| Exercise details |
State how many lines in the following entries contain the word "computer". No other output.

Collected data
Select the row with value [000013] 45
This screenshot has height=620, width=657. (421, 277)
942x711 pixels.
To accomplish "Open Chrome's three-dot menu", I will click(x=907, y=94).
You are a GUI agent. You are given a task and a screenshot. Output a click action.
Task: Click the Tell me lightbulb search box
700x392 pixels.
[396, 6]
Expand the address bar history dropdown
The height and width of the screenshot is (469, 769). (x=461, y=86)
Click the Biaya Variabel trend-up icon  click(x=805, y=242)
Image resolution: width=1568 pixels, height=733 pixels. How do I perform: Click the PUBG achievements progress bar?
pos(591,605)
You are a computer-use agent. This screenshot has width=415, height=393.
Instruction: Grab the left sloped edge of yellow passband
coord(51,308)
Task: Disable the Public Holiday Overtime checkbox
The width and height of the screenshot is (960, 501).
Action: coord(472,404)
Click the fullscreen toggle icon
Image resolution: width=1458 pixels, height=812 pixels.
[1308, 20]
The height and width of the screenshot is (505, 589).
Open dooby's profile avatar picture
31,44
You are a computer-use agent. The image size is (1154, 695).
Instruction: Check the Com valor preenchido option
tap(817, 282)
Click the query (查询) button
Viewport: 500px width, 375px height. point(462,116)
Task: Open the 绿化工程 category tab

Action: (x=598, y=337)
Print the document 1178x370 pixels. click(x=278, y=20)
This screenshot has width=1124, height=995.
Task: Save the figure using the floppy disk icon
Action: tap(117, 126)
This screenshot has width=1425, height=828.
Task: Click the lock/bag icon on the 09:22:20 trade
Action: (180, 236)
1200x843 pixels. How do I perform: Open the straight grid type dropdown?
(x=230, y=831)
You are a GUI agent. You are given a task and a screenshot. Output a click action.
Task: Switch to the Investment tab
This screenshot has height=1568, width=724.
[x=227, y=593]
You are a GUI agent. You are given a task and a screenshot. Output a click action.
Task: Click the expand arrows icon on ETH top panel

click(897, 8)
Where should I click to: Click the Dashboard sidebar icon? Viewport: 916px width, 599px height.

| Solution to this task |
2